Es posible que cada uno y cada una de vosotros -y juntos también- os estéis preguntando: ¿qué puedo hacer yo?, ¿qué podemos hacer nosotros? En lo más hondo de vuestro corazón estáis sintiendo realmente el vivo y ardiente deseo de ofrecer soluciones nuevas a los viejos problemas de nuestra sociedad y colaborar en el fortalecimiento de una convivencia fraterna, sin divisiones ni exclusiones.
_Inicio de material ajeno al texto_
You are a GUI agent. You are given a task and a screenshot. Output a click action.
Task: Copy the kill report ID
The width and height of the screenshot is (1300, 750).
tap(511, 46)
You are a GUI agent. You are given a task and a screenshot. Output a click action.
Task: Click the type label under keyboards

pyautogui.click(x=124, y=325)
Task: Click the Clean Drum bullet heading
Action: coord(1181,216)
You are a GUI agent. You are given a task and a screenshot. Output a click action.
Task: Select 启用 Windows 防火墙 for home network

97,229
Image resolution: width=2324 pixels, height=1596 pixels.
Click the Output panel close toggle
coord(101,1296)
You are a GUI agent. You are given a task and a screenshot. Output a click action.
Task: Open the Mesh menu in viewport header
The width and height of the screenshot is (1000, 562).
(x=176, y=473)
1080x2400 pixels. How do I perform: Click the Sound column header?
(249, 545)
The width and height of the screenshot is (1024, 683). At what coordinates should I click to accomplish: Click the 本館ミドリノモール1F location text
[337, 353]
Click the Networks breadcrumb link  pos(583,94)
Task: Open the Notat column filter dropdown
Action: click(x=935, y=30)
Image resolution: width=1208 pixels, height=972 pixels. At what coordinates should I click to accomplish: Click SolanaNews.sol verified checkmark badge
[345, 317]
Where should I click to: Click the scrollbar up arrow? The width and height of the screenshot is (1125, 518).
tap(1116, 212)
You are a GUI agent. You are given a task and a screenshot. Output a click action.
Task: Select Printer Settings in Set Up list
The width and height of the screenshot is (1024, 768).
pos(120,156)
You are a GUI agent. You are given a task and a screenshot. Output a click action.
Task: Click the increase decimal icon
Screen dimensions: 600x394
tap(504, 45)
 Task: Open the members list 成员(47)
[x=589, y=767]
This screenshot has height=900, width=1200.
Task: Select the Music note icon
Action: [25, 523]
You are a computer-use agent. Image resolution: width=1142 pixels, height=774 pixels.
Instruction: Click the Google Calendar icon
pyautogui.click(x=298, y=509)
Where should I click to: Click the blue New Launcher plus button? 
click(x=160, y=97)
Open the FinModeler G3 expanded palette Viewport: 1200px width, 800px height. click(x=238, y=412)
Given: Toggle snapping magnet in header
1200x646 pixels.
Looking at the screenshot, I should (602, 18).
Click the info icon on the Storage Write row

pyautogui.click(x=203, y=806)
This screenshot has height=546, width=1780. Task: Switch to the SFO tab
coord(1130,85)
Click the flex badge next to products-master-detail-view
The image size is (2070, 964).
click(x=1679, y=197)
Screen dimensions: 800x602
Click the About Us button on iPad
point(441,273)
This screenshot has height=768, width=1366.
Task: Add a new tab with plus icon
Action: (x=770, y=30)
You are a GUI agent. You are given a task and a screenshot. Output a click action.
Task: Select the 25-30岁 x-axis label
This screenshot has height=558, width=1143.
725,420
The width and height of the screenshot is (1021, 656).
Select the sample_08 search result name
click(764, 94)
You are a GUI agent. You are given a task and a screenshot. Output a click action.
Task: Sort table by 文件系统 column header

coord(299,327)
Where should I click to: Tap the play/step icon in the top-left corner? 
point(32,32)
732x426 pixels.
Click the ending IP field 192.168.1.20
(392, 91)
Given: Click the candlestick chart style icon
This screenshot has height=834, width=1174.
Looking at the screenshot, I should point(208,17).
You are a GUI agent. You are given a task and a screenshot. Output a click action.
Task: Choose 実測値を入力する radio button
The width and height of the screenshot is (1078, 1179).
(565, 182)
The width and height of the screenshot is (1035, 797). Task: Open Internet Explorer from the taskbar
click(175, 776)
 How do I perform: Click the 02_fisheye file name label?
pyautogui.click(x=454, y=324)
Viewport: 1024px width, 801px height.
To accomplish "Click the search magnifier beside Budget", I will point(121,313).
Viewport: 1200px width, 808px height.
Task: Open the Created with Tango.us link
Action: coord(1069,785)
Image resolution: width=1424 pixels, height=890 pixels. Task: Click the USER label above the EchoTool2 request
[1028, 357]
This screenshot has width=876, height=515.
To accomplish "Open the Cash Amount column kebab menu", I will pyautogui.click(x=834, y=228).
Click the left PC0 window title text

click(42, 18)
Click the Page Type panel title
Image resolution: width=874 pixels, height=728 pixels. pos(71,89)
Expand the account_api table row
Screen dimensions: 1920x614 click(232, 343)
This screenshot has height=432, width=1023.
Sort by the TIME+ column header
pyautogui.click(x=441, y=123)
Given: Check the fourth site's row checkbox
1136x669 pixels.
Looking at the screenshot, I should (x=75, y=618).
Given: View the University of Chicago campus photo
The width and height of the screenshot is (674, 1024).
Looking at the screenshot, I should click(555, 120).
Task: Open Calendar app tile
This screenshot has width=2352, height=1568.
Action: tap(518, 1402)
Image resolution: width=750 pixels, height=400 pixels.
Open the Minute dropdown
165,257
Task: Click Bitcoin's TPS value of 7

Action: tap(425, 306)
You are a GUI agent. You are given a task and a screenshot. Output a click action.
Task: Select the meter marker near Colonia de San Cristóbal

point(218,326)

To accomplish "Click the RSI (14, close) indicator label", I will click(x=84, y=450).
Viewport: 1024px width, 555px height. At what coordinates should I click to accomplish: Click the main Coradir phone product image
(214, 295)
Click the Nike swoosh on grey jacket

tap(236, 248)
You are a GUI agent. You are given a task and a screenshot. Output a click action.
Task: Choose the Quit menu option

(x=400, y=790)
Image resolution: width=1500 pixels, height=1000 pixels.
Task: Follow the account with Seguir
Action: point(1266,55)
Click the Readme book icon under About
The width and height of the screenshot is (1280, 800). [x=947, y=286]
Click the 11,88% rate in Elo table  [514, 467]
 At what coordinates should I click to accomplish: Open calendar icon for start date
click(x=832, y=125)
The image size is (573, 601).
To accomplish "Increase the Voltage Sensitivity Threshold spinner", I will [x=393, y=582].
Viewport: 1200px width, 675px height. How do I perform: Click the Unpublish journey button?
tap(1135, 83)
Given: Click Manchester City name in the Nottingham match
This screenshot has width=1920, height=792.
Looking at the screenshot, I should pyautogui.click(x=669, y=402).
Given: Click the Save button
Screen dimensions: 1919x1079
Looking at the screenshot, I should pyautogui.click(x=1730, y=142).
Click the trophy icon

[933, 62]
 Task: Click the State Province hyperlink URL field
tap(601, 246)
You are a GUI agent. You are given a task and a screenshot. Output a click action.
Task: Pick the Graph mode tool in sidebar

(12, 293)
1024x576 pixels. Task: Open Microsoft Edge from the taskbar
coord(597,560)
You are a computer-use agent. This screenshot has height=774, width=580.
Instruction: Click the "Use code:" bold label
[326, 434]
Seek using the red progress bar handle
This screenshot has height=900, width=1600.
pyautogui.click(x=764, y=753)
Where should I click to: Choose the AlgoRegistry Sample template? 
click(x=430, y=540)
«En cada época, nos dice el Papa, también en nuestros días, numerosos jóvenes sienten el profundo deseo de que las relaciones interpersonales se vivan en la verdad y la solidaridad. Muchos manifiestan la aspiración de construir relaciones auténticas de amistad, de conocer el verdadero amor, de fundar una familia unida, de adquirir una estabilidad personal y una seguridad real que puedan garantizar un futuro sereno y feliz… Afrontad con valentía y esperanza las dificultades, los problemas, también las desilusiones y los fracasos. Continuamente se os presentarán propuestas más fáciles, pero vosotros mismos os daréis cuenta de que se revelan como engañosas, no dan serenidad ni alegría. Sólo la Palabra de Dios nos muestra la auténtica senda, sólo la fe que nos ha sido transmitida es la luz que ilumina el camino».

¡Comprometeos y participad en la Jornada Mundial de la Juventud que se celebrará en la tercera semana del próximo agosto, presidida por el Santo Padre!

Reitero mi invitación a todos a ser testigos del Evangelio y artífices de paz. Que Dios, Padre, Hijo y Espíritu Santo, por intercesión de Santa María nos sostenga en el propósito emprendido. A ella le encomiendo los esfuerzos y logros de cuantos recorren con sinceridad el camino de la fe, fuente de fraternidad, de diálogo y de paz en medio de la rica diversidad de este vasto mundo de las migraciones. Por su intercesión, estamos seguros de recibir la luz y la fuerza necesarias para avanzar por el camino que su Hijo Jesucristo nos señala.